The Drakensberg has dramatic scenery, but a relatively simple structure. Except for the lowest slopes, the whole of the Berg is made up of only two rocks.

From 1500 metres altitude (The Cavern) up to about 2100 metres is the Cave Sandstone. It forms conspicuous pale yellow-brown kranzes capped by an undulating plateau – the Little Berg. The name “Cave” refers to its pattern of erosion. The bases of big rock faces are undercut to form overhangs or shelters, rather than caves. This is where the Bushmen lived and painted, secure from wind and rain.

The Cave Sandstone was formed during the Triassic Period, about 200 million years ago. This region was then a desert. Examination of the sand grains in the rock shows them to be angular, a feature of wind-blown sand. Eventually the shifting dunes compressed and fused under their own weight. It rained occasionally. We know this because fossil footprints of small bipedal dinosaurs can be found. Rain washed finer sand into hollows where it stayed damp long enough to record footprints. As the prints dried out they were preserved by new layers of sand blown on top. Finally, perhaps yesterday, the ancient rock cracked at this plane of weakness, typically in a cave ceiling collapse, revealing the footprints.
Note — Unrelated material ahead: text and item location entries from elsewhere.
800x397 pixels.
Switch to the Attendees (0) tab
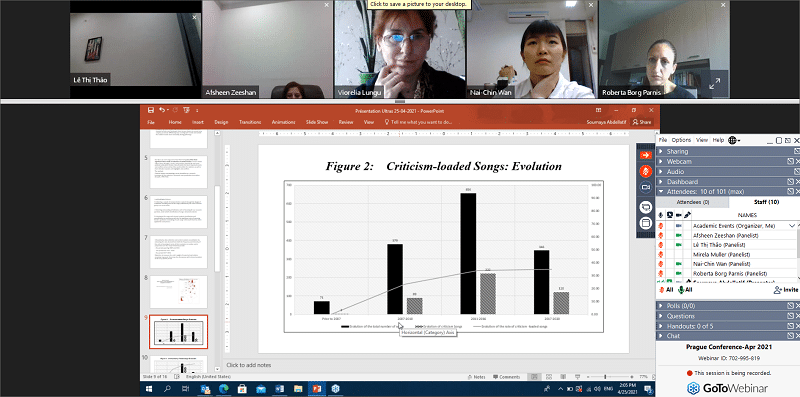(x=693, y=203)
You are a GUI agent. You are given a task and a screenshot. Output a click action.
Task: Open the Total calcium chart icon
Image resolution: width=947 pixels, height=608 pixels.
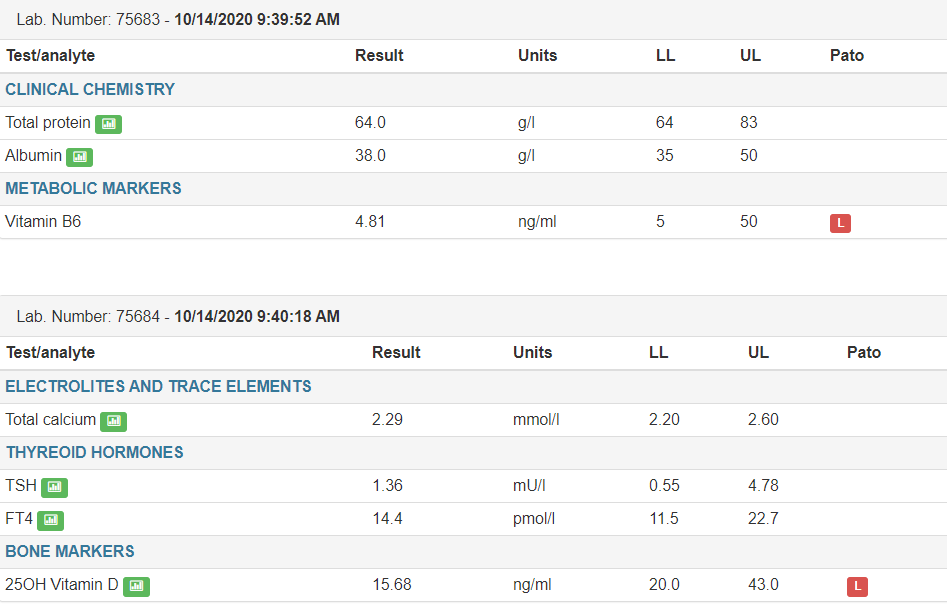pos(114,421)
Overlying the sandstone is 1000 metres of basalt, best seen in the Amphitheatre in Royal Natal National Park. This igneous rock was extruded by the biggest volcanoes of all time in the Jurassic Period 140 million years ago. The lava flowed smoothly, and the top of the Berg is still fairly flat. The “Dragon’s teeth” appearance from below is due to the differing speeds with which river valleys cut back into the basalt wall. Originally much thicker, this layer covered most of southern Africa, as well as Australia, India, Antarctica and South America. In those days all these land masses were joined together in the supercontinent Gondwana. It split apart during these eruptions, the pieces drifting on the Earth’s semi-solid mantle to their present-day positions. The piece of the geological jigsaw that fits against our eastern shores is now on the far side of Antarctica.

Basalt crystallizes in neat hexagonal columns. In side view these form vertical stripes. A nice example forms a thin layer capping the hill above Echo Cave. Geodes can be found beneath the eroding basalt. These look like large rough pebbles, but are hollow, and are steam bubbles that were frozen into the rock as it solidified. Violet crystals of amethyst line the inside of the hollow. Undamaged geodes still contain their original water which can be heard swishing about if the geode is shaken.